Given that an observer on Earth with acceleration due to gravity 9.8 m/s^2 has an indestructible frictionless gyroscope and a means by which to safely accelerate it to a rotational velocity of (some relativistic velocity, we'll say).85 c, how long will the gyroscope take to fall in a vacuum (I think the problem may have said neglecting air resistance) relative to the observer if dropped from a height of 15 meters? So to sum it up, g=9.8 m/s^2, and this 'indestructible' gyroscope with 'negligible friction' (Yes it's a crazy question) is dropped from a height of 15 meters through a vacuum while spinning at .85 c. How long will it take to fall relative to an outside observer?

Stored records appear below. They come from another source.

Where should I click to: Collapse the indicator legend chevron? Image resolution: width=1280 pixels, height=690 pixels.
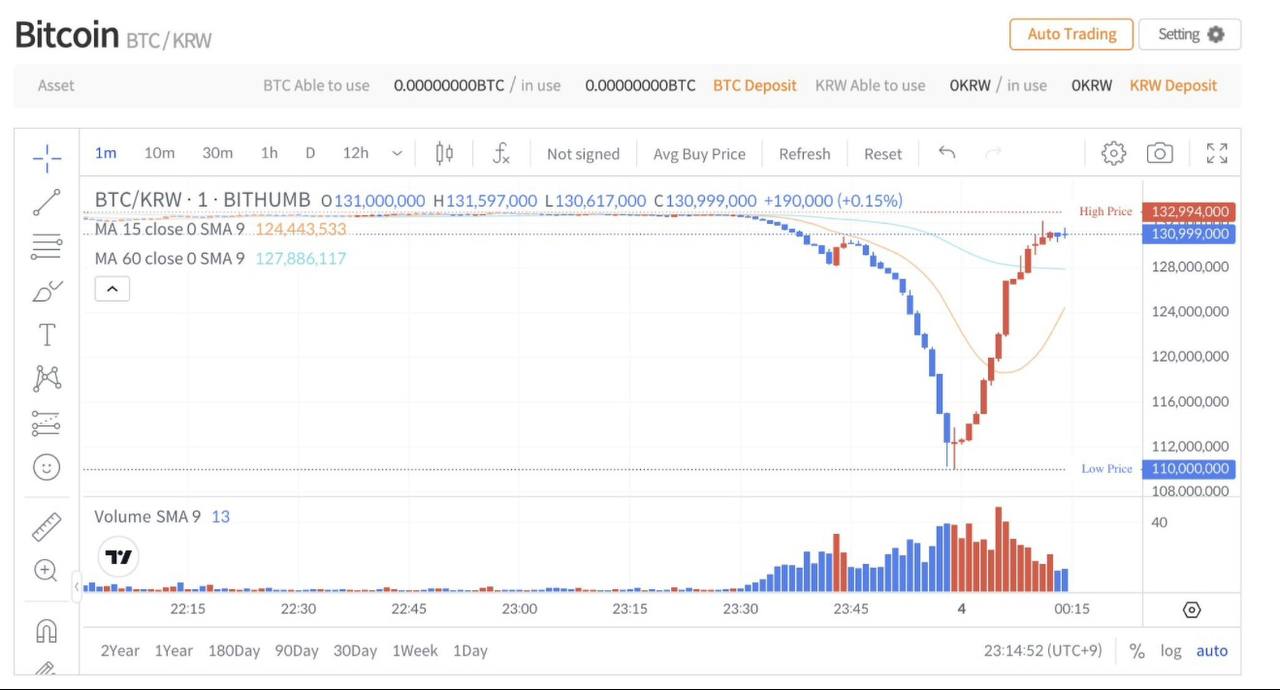[x=112, y=289]
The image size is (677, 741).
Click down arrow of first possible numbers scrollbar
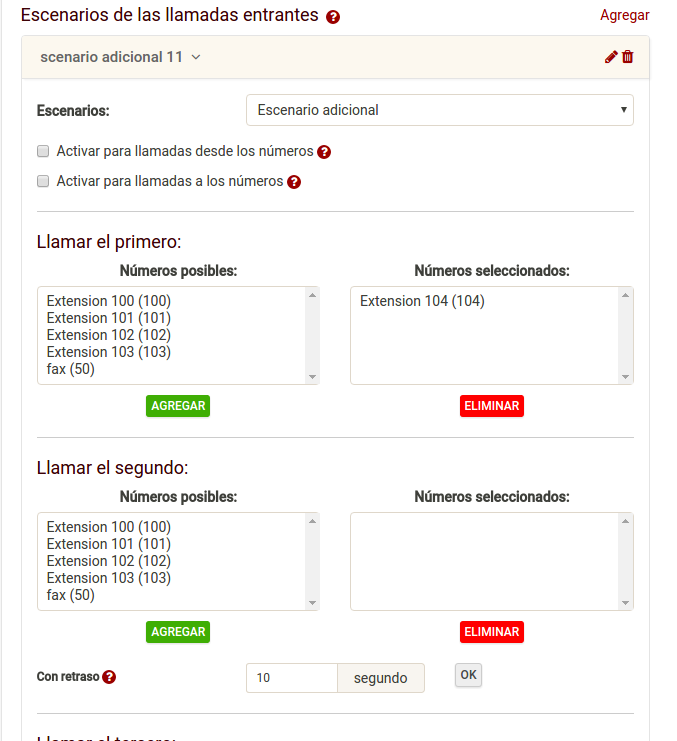click(312, 377)
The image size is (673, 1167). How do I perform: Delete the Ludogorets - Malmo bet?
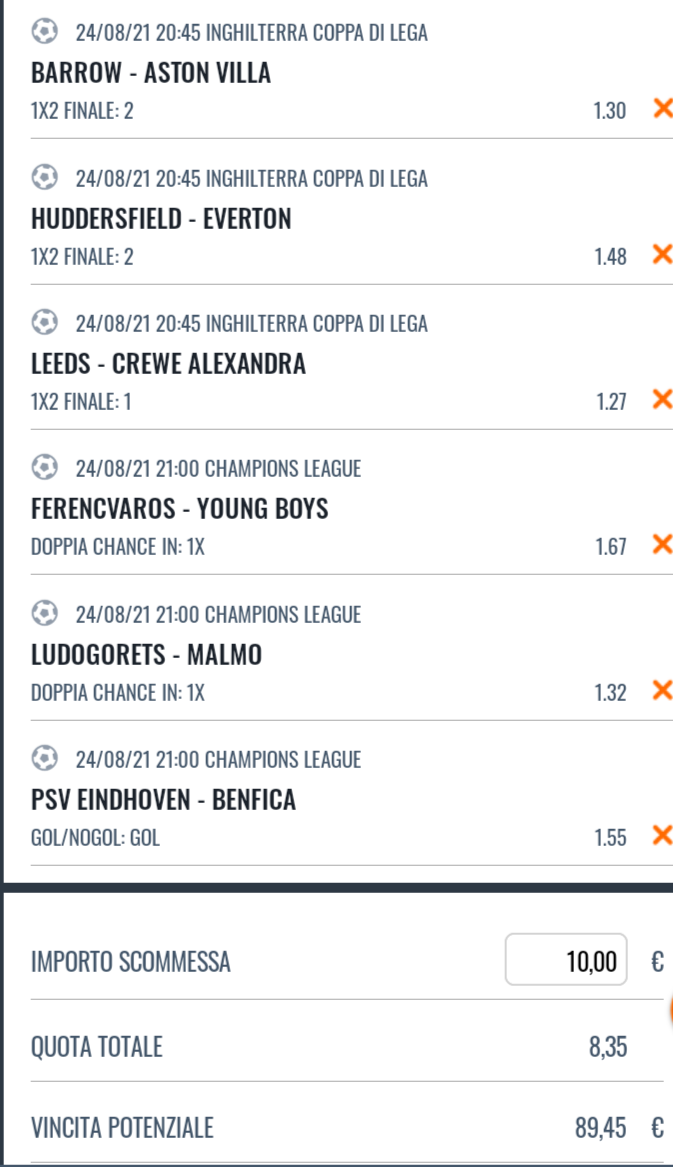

Lorentz equations are necessary for sure, but it's not the calculations that really stumped me, it's the theory behind it. Part of me says (classically) it will fall just like anything else. If I'm not mistaken though special relativity applies to the gyroscope because it's moving uniformly. So would the gyroscope in effect fall "slower" to the observer due to time dilation occurring for an observer "on the gyroscope" such as an ant? As I said, I assumed it was a trick and wrote it off as simple mechanics. I don't even think it was a fair question to ask, mainly because it's slowly ruining my summer. Can anyone help me out?